* WHAT YOU ARE ASKED TO DO:
Please reproduce every record exactly as written, leaving out the pictures.

*** INFORMATION SHOWN ***

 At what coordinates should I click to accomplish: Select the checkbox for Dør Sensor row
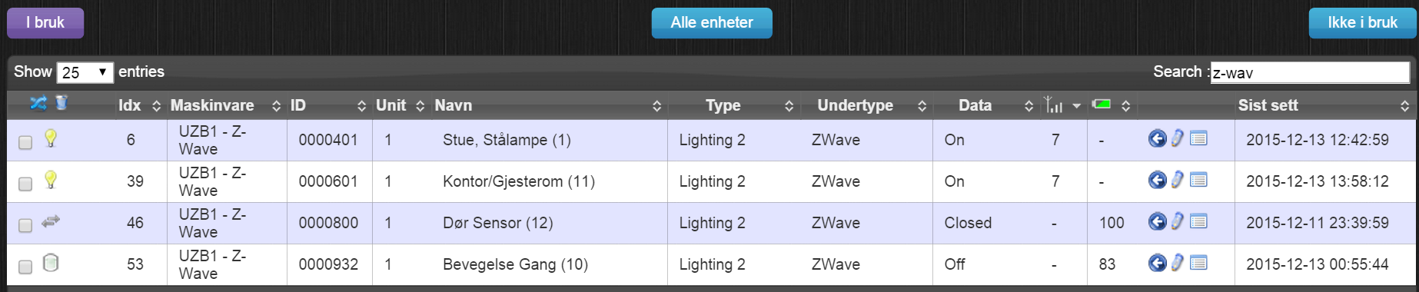point(25,225)
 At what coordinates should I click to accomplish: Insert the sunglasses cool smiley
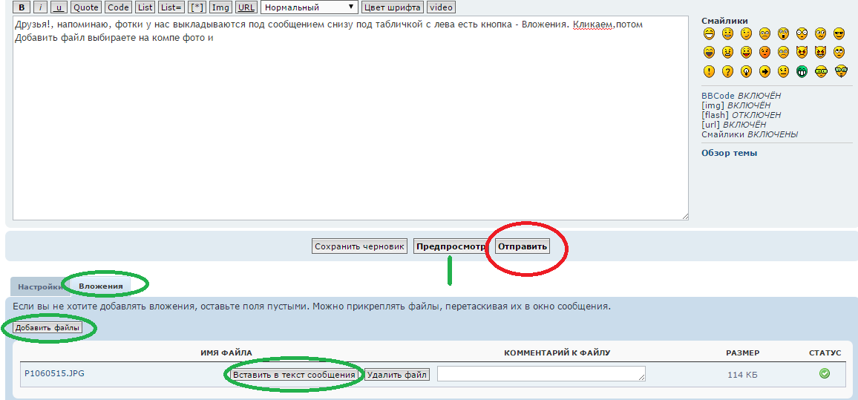839,33
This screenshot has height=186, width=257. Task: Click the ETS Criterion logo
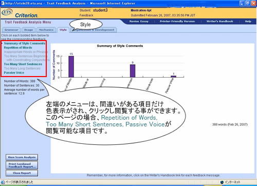click(20, 13)
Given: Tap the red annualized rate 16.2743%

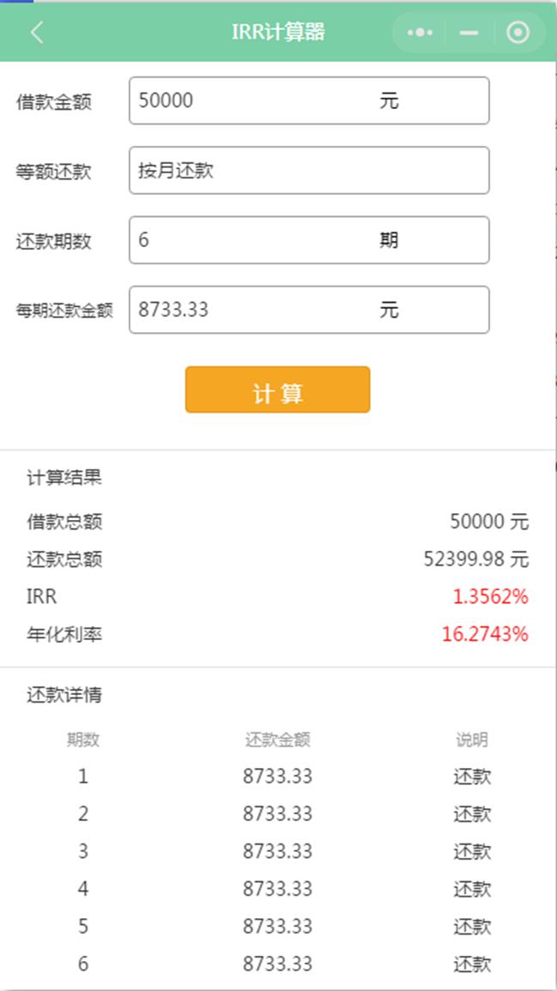Looking at the screenshot, I should pyautogui.click(x=490, y=636).
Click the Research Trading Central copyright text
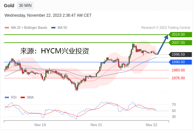Screen dimensions: 194x131 (x=166, y=28)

*** End of INFORMATION SHOWN ***

* TASK RESULT:
 At what coordinates should I click to accomplish: Select the checkbox for Dør Sensor row
point(25,225)
 At what coordinates should I click to accomplish: Insert the sunglasses cool smiley
839,33
This screenshot has height=186, width=257. Task: Click the ETS Criterion logo
click(20, 13)
Given: Tap the red annualized rate 16.2743%

Looking at the screenshot, I should pyautogui.click(x=490, y=636).
Click the Research Trading Central copyright text
Screen dimensions: 194x131 (x=166, y=28)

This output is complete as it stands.